Id., quoted in Vaught, at 411-412.
While not persuaded that these ideals of EEOC investigations are consistent with the realities of the situation, this court is bound to follow the law as provided by the higher federal courts. Therefore, any tolling which might arguably apply is not effective, as the plaintiff on November 12, 1982, knew the facts necessary to support an EEOC complaint charging age discrimination in his termination, in spite of warnings by the employer which were allegedly designed to prevent just such knowledge.
IV.
Plaintiff claims that the filing period should be tolled until March 31, 1983, when he discovered which other employees had also been terminated. This contention was also made and rejected in Vaught:
Most of Vaught’s brief focuses on his argument that he did not know facts sufficient to support a discrimination charge until December 1980, when he learned that defendant had replaced most middle-level managers over age fifty with younger men. While this fact, if true, certainly strengthens Vaught’s case, we cannot agree that he had no basis for suspecting discrimination until this point in time.
Vaught at 411.
Evidence of other situations in which younger employees were retained and older employees were terminated merely represents additional proof of the alleged discriminatory discharge. Knowledge of “pattern and practice” evidence in no way provides an additional cause of action and it is not necessary for filing an EEOC charge of discrimination. Therefore, the court must reject this argument and hold that the statutory filing period is not tolled until March 31, 1983.
V.
Having reviewed the cases discussed herein, the court is compelled to hold that the 180-day statutory period for filing the charge of age discrimination in this case began to run on November 12, 1982, when Mr. Felty received unequivocal notice of termination. Furthermore, any tolling which might arguably be warranted by the conduct of the employer is only effective until later that same day when Mr. Felty acquired knowledge that Mr. Dooley was being retained. At that point, Mr. Felty had sufficient knowledge for a charge of age discrimination. Therefore, the June 1983 filing was not within the 180-day limit and the present action is barred.

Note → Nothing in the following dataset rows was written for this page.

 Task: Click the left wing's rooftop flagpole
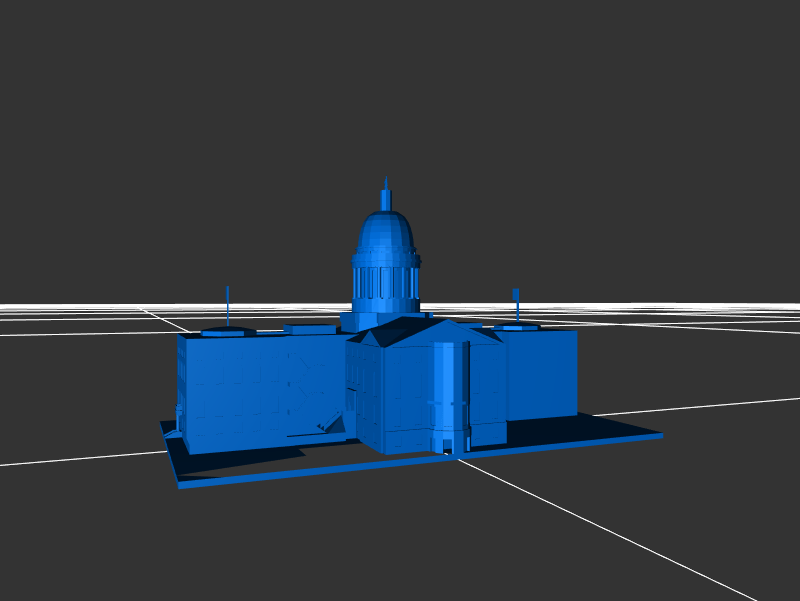pos(228,305)
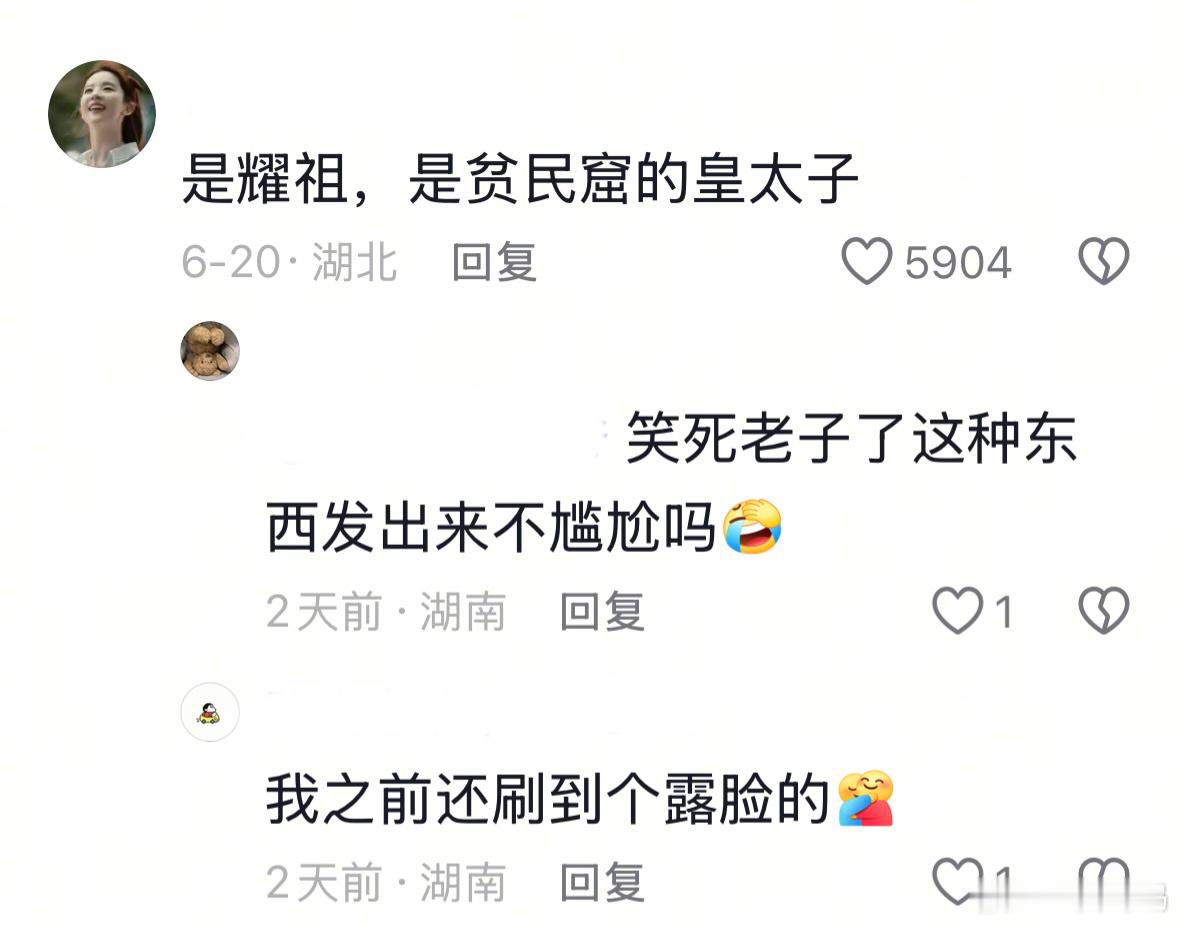Reply to the 露脸的 comment
This screenshot has width=1179, height=925.
coord(602,881)
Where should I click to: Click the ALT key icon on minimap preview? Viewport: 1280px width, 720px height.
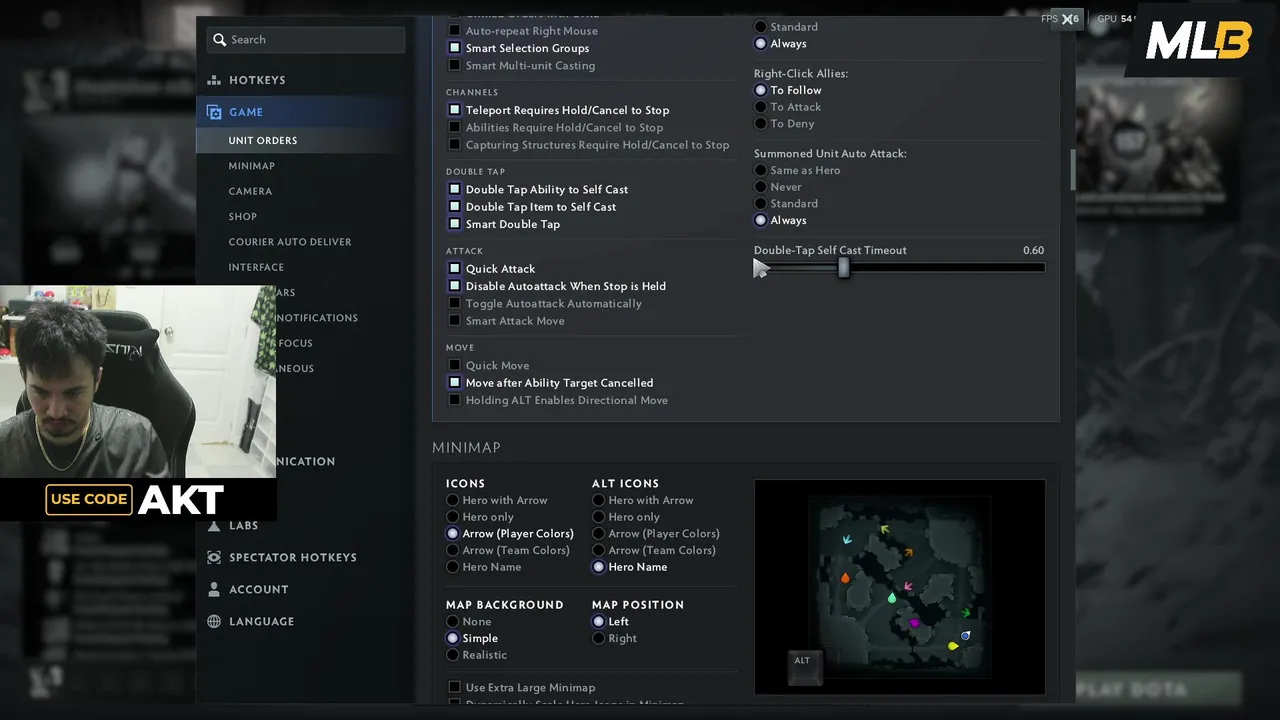(802, 662)
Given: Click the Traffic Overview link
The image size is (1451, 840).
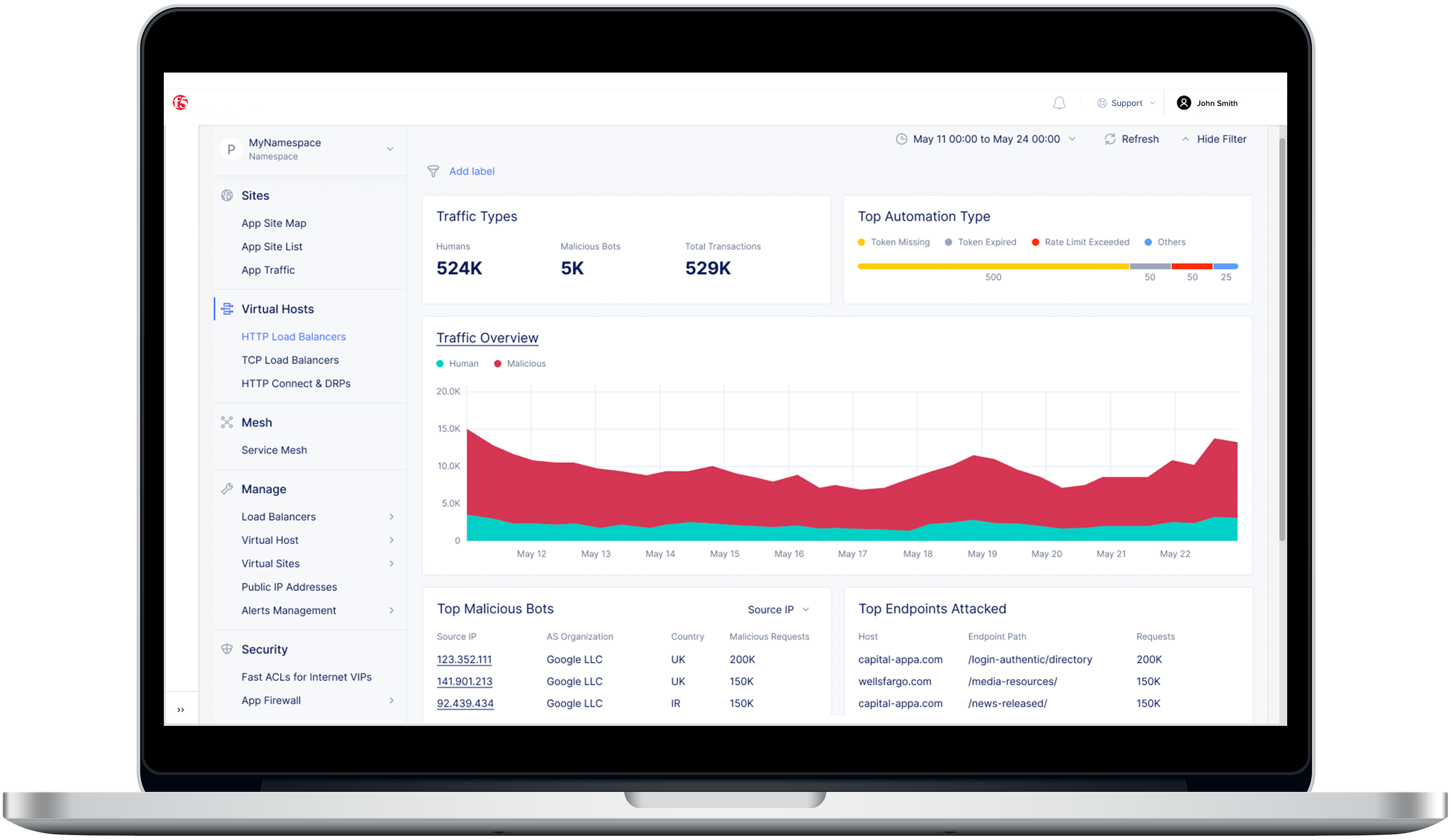Looking at the screenshot, I should pos(490,337).
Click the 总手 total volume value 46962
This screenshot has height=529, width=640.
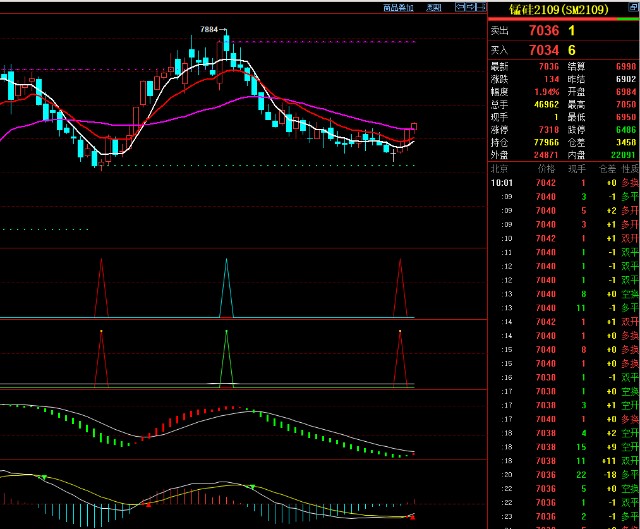543,102
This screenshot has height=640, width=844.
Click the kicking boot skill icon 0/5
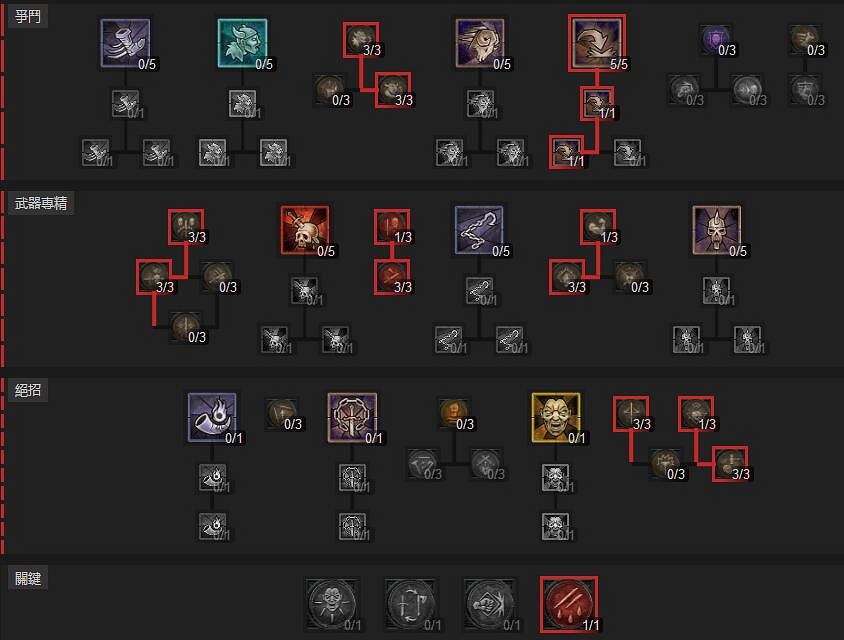pos(125,44)
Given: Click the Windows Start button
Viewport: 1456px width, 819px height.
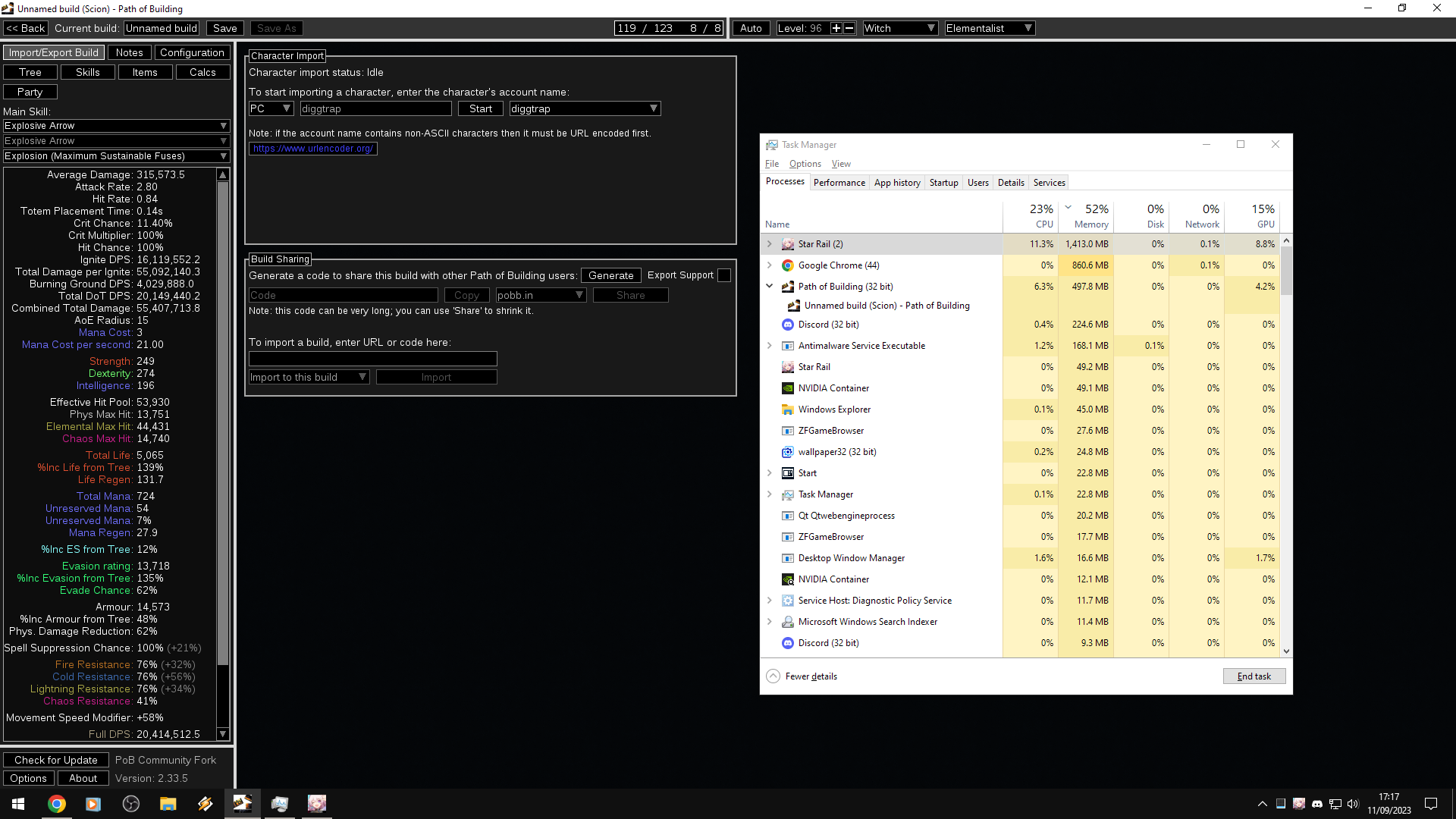Looking at the screenshot, I should (17, 804).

Although the court views this rule as unfortunate, it is presently the rule in this circuit and must be followed until changed by the Court of Appeals or by the Supreme Court. Therefore, with great reluctance, the court holds that the defendant’s motion for summary judgment must be GRANTED. An order consistent with this memorandum opinion shall be filed this date.
. There are some discrepancies between the sworn deposition given by Mr. Felty and a later affidavit filed by Mr. Felty. The filing of the contradictory affidavit, however, cannot be used to create an issue of fact for summary judgment purposes. Miller v. ITT, 755 F.2d 20, 2d Cir.1985.
The first form was filled out by Mr. Felty with the assistance of his attorney. The second form was filled out by the EEOC and sent to Mr. Felty for his signature.
. This rule has also been followed in other cases, including Wolfolk v. Rivera, 729 F.2d 1114 (7th Cir.1984) (time period tolled until black male discovered he was paid less than white employees) and Tucker v. United Parcel Service, 657 F.2d 724 (5th Cir.1981) (time limit tolled until black employees discovered white employees were being recalled and blacks were not). The rule is also apparently recognized in Meyer v. Riegel Products Corp., 720 F.2d 303 (3d Cir.1983) (plaintiff filed complaint within 25 days of learning he had been replaced by younger employee) which is cited by the plaintiff in this case.